Martwego synka do szpitala dziecięcego w Szczecinie przywiózł ojciec. Twierdził, że niemowlak wypadł z wanienki. Ale obrażenia na ciele malca wskazywały, że został on zakatowany.

Czteromiesięczny Aleksy miał złamane 13 żeber, złamaną nóżkę w dwóch miejscach i liczne obrażenia wewnętrzne. - Dziecko nie dawało oznak życia. Cały nasz personel jest tym przypadkiem wstrząśnięty, przez 15 lat na tym oddziale nie widziałam czegoś tak potwornego - mówi ordynator oddziału dr.
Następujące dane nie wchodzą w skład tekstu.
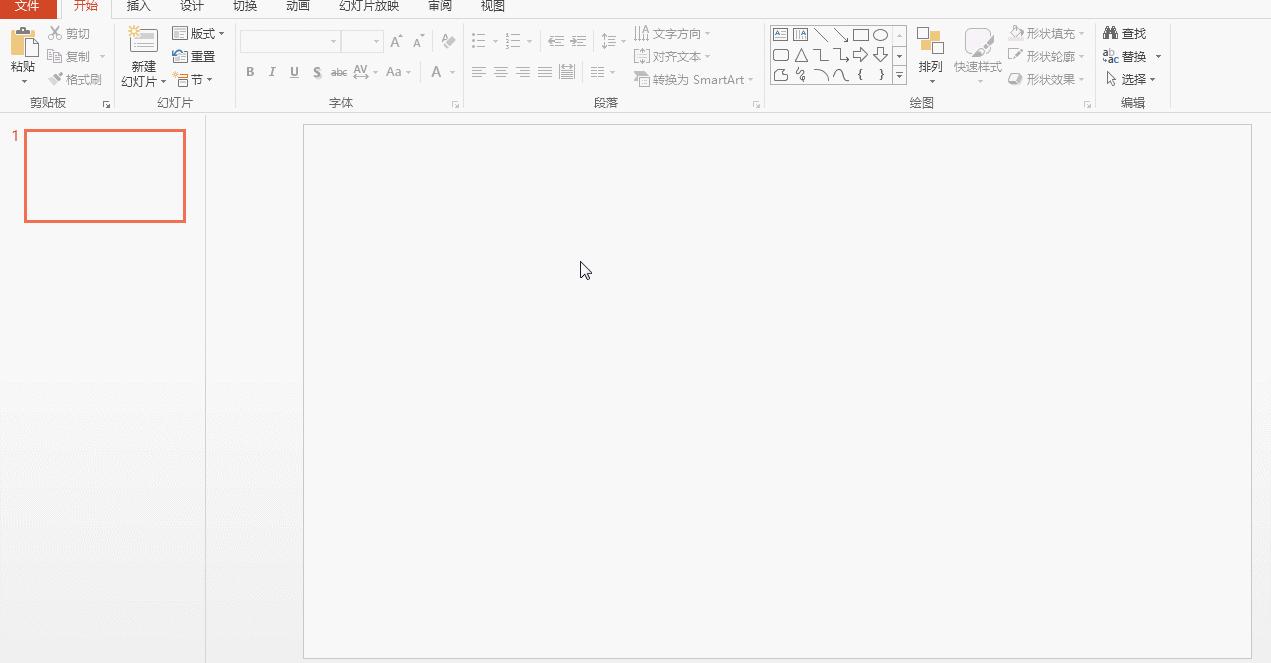Open 形状填充 shape fill options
Ina Bałachowska- Kościołek. Grzegorz M. ojciec dziecka twierdził, że Aleksy wypadł z wanienki. Pani ordynator wyklucza jednak, by obrażenia mogły powstać w skutek upadku. Szpital zawiadomił policję. Oboje rodzice zostali zatrzymani. Okazało się, że Grzegorz M. jest bardziej znany policji pod pseudonimem „Diabeł”. Jest też znany w kręgach narkomanów. Podczas wizji w jego mieszkaniu policja znalazła narkotyki i amunicję. „Diabeł” pochodzi z zamożnej rodziny naukowców. Został adoptowany w wieku 5 miesięcy. Jego ojciec jest wstrząśnięty tym, czego dopuścił się syn. - Moje życie jest ruiną, tak bardzo go kochaliśmy. Poświęciłem 25 lat życia by wychować go na człowieka prawego. Poniosłem klęskę. Z opowiadań pana Stanisława wynika, że „Diabeł” miał problemy psychiczne. Brał narkotyki. Ma za sobą próbę samobójczą. Wieczorem przed tragedią był u rodziców, chciał pożyczyć pieniądze. Nie był zdenerwowany, pijany czy pod wpływem narkotyków. Wyniki sekcji zwłok chłopczyka wyglądają przerażająco. Niemowlę miało liczne obrażenia twarzy i głowy, złamane 13 żeber, złamana nóżkę i stłuczenie mózgu. - W czasie sekcji wyszedł na jaw jeszcze jeden - przerażający fakt - czteromiesięczny chłopiec był molestowany seksualnie. Maił obrażenia wewnętrzne spowodowane gwałtem - mówi rzecznik Prokuratury Okręgowej w Szczecinie. - U nich, co noc odbywały się balangi przy głośnej muzyce, często interweniowała policja - mówi jedna z sąsiadek. Przeraźliwy płacz dziecka w piątkową noc słyszało wielu sąsiadów „Diabła”. Nie przeczuwali nic złego, dlatego nikt nie zareagował. Grzegorzowi M. grozi 25 lat pozbawienia wolności, matce dziecka prokuratura zarzuciła na razie nie udzielenie pomocy dziecku.